### Exercise prompt
Render the rows as a JSON list of strings, starting at the line that contains "The width and" and ending at the line that contains "center [52, 69].", with one string per line. Skip blank lines and leave the pictures out.

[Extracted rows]
---------------

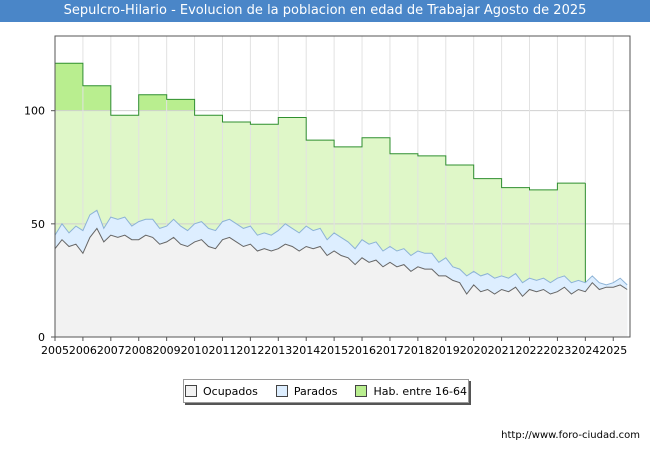 Image resolution: width=650 pixels, height=450 pixels. What do you see at coordinates (418, 350) in the screenshot?
I see `x-tick-label-2018: 2018` at bounding box center [418, 350].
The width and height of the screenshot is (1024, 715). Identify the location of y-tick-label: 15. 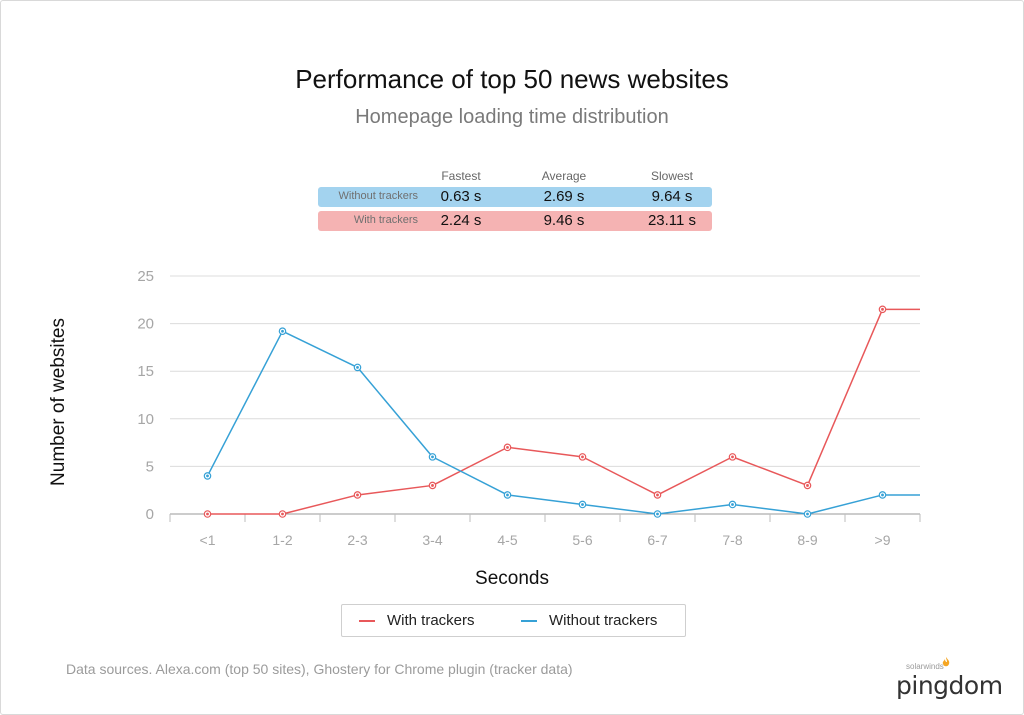
(146, 372).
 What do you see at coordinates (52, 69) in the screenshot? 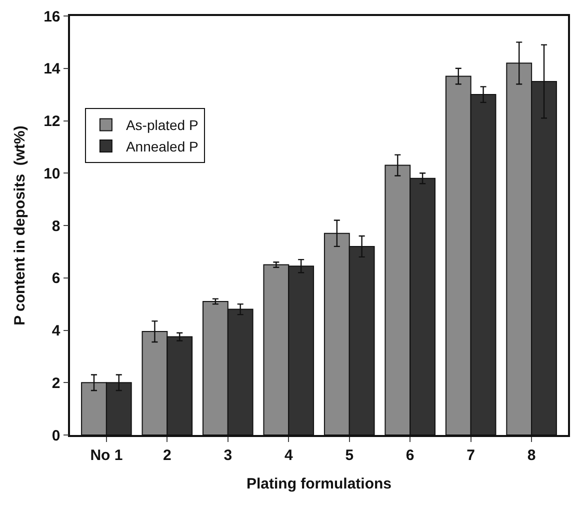
I see `y-tick-label: 14` at bounding box center [52, 69].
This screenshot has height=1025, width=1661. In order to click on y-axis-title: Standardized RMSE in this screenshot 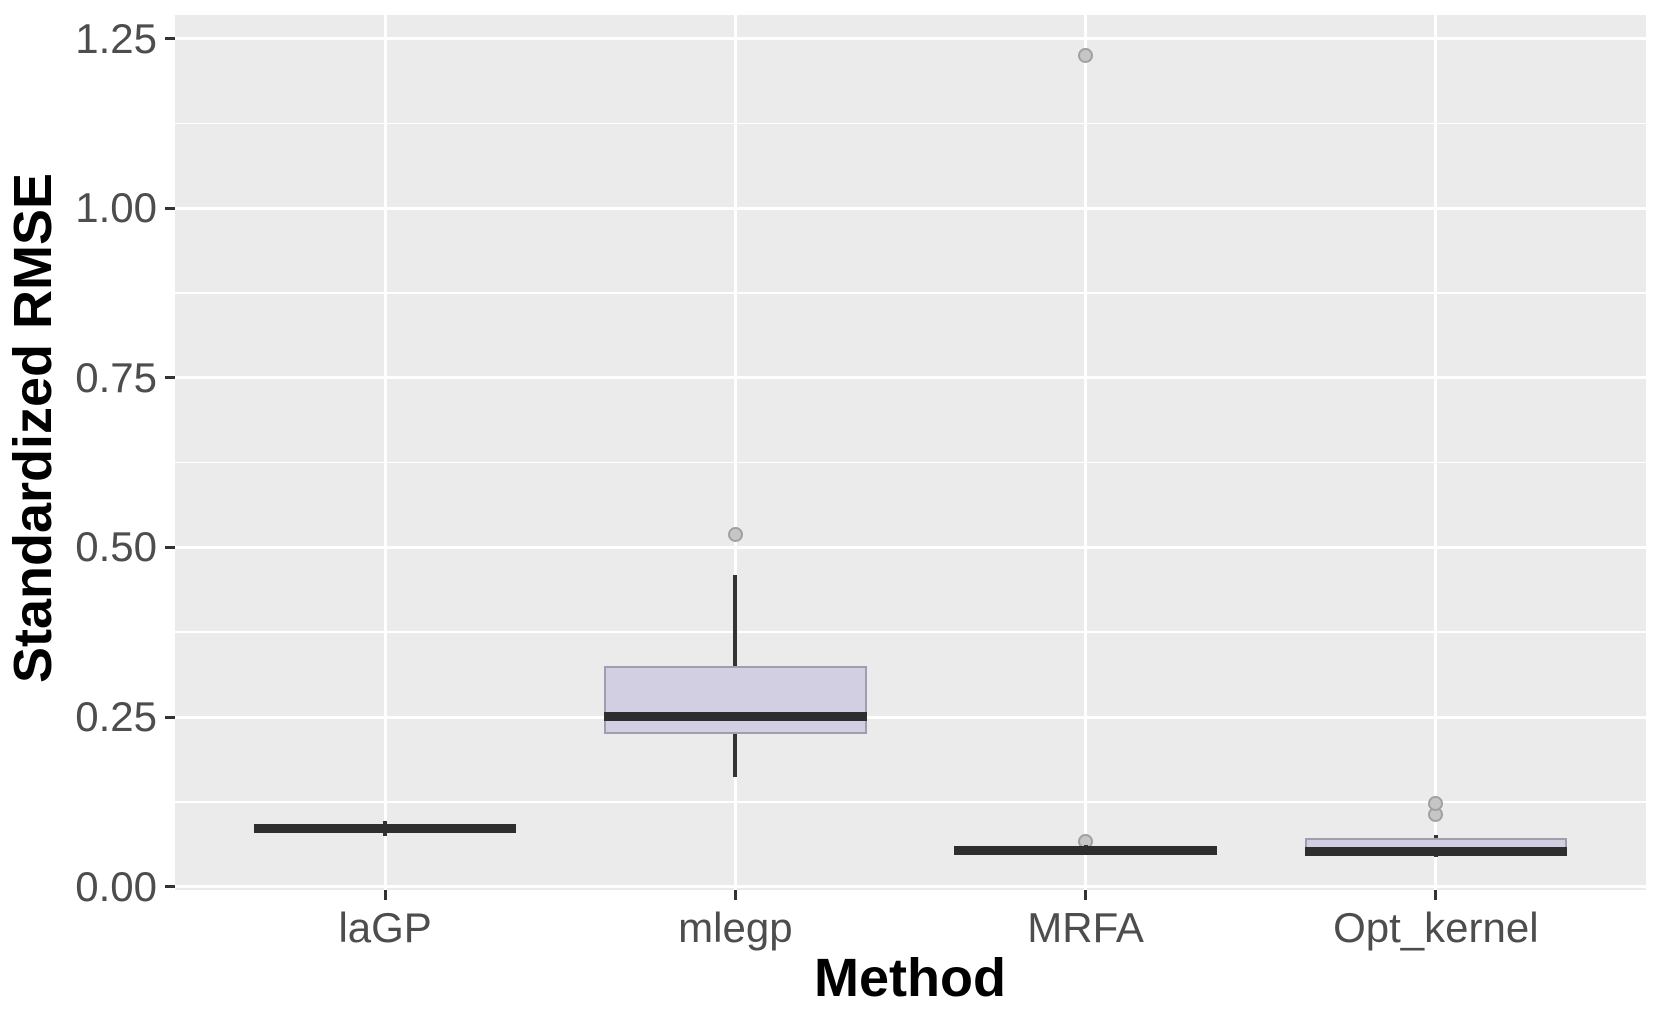, I will do `click(33, 428)`.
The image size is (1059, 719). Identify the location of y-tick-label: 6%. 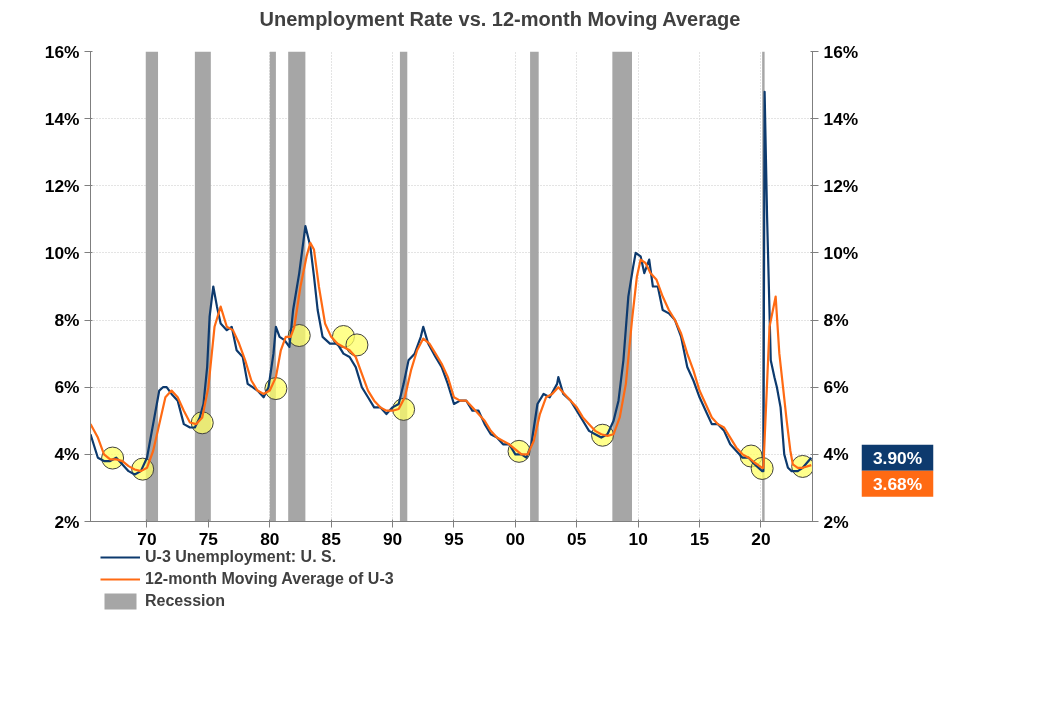
(67, 386).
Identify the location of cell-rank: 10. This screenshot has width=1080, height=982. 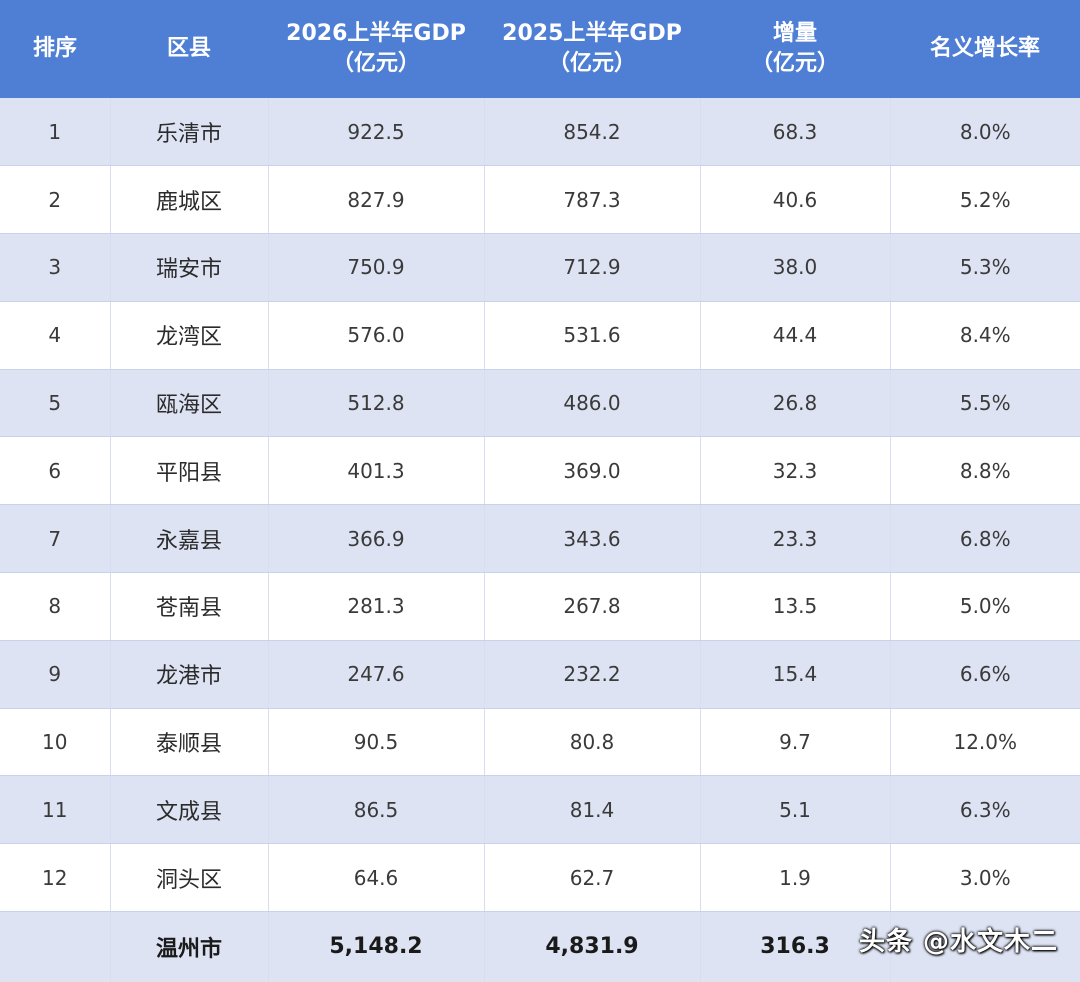
(55, 742).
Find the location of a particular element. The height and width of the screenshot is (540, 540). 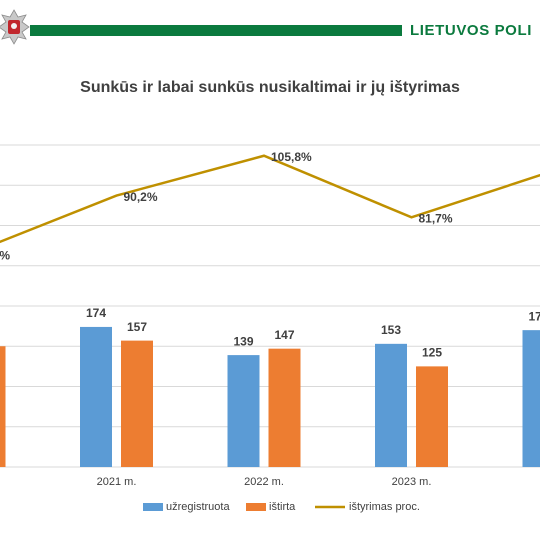

legend-label: užregistruota is located at coordinates (198, 507).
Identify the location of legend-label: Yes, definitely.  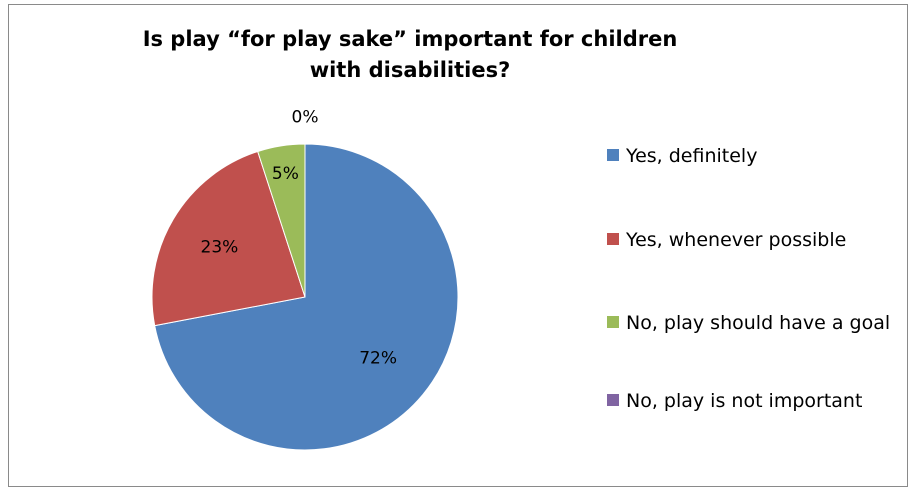
(692, 156).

---------------

### Solution to the exercise
[
  "The width and height of the screenshot is (1024, 715). Identify the location of y-tick-label: 15. ",
  "(146, 372).",
  " What do you see at coordinates (52, 69) in the screenshot? ",
  "I see `y-tick-label: 14` at bounding box center [52, 69]."
]